DIY high-altitude ballooning

diyscience.jpgGenius! Not a mile from where I worked this summer, Cambridge University students earlier this month launched Nova 1, a meteorogical balloon juryrigged with a digital camera, GPS, mobile phone and radio transmitter. The thing went 32 km straight up and took 857 photos at 15-second intervals, some of which show some clear curves. it returned to Earth via parachute, landing 45 km due East a little under three hours later.

They’ve turned the positioning data into KML, though their link is a bit iffy. Here is a proper network link for it. The result looks like this:

diyscience2.jpg

What I’d really love to see is a time-enabled path with screen overlays for all 857 photos. It’d be trivial to do. I can’t wait for Nova 2.

2 thoughts on “DIY high-altitude ballooning”

  1. wow! neat link. just for fun here is some code to make a movie out of it: (be nice !)

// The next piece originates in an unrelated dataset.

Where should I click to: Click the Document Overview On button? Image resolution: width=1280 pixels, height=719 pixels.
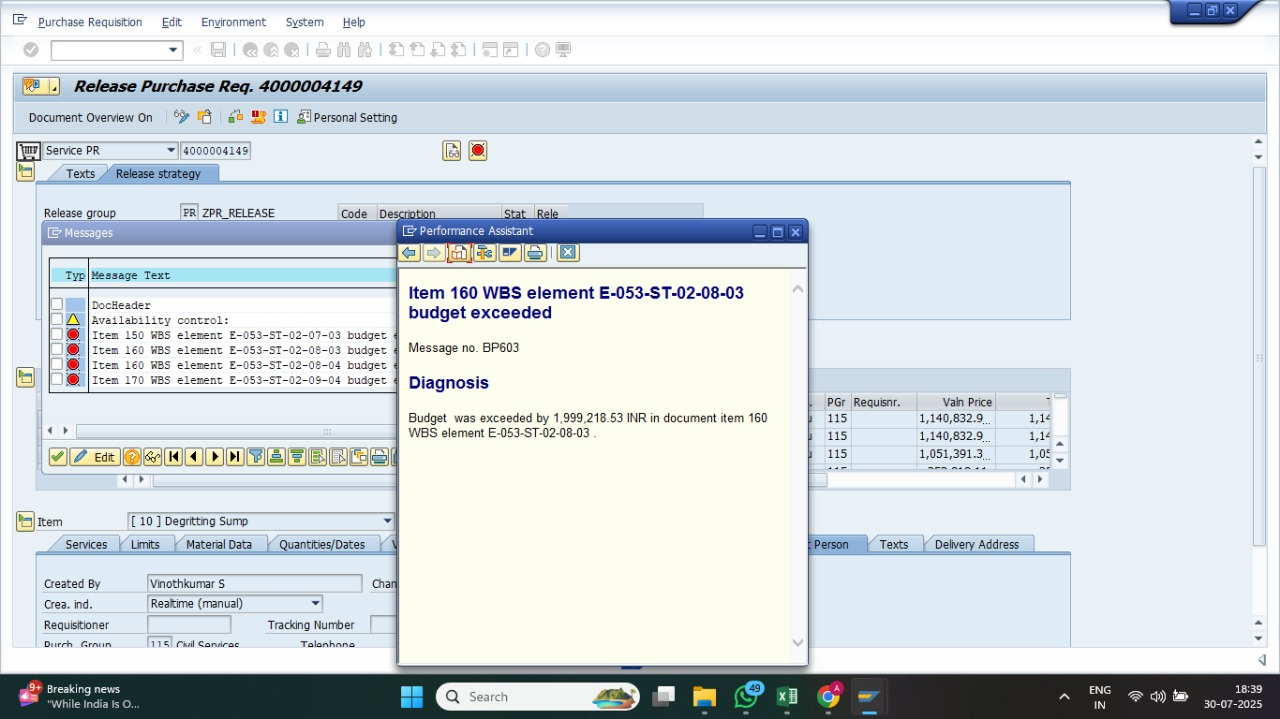[x=90, y=117]
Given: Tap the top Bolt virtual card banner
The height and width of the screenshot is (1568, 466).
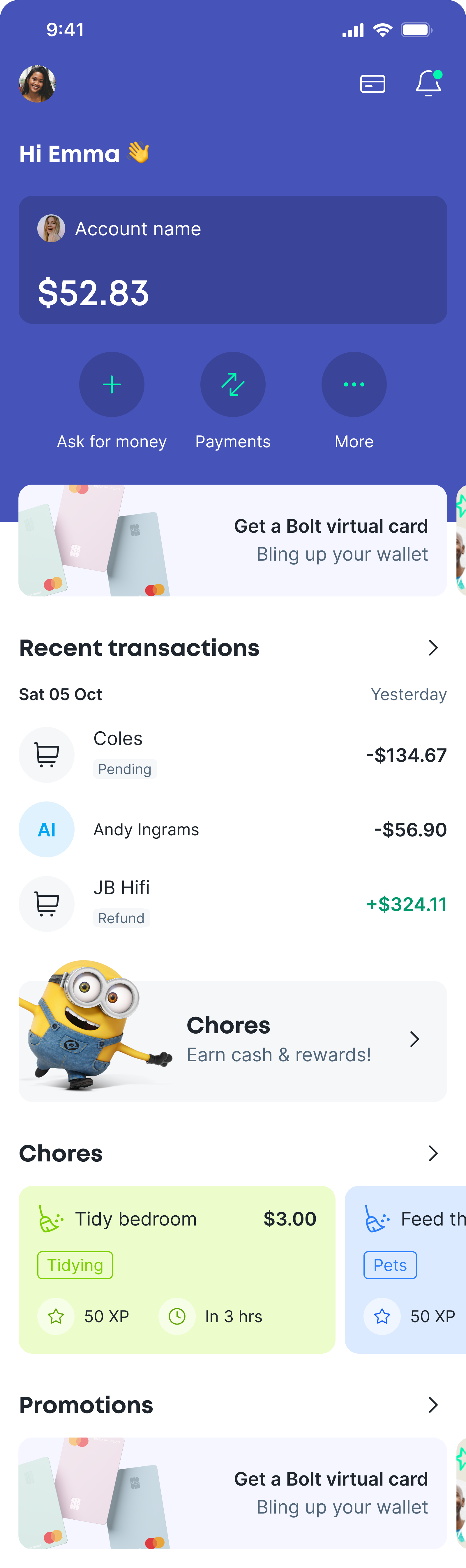Looking at the screenshot, I should [233, 541].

    #fetch all .jpg images:

    wget -r -l1 –no-parent -A.jpg http://www.srcf.ucam.org/%7Ecuspaceflight/nova1gallery/images/

    #this looks better

    #re-size and make into an .mpg movie, but with a 10ms delay between frames:

    convert -delay 10 -resize 320x -size 320×240 *.jpg test.mpg

    #and just for fun it took our new machine (Dual Dual-core Opteron, linux 2.6.16, 4Gb RAM):

    real 4m0.080s

    user 3m41.206s

    sys 0m17.045s

    #and my puny dual-xeon, linux 2.6.16, 1Gb RAM – without the interframe delay:

    real 9m43.805s

    user 3m27.233s

    sys 0m28.902s

    Have fun.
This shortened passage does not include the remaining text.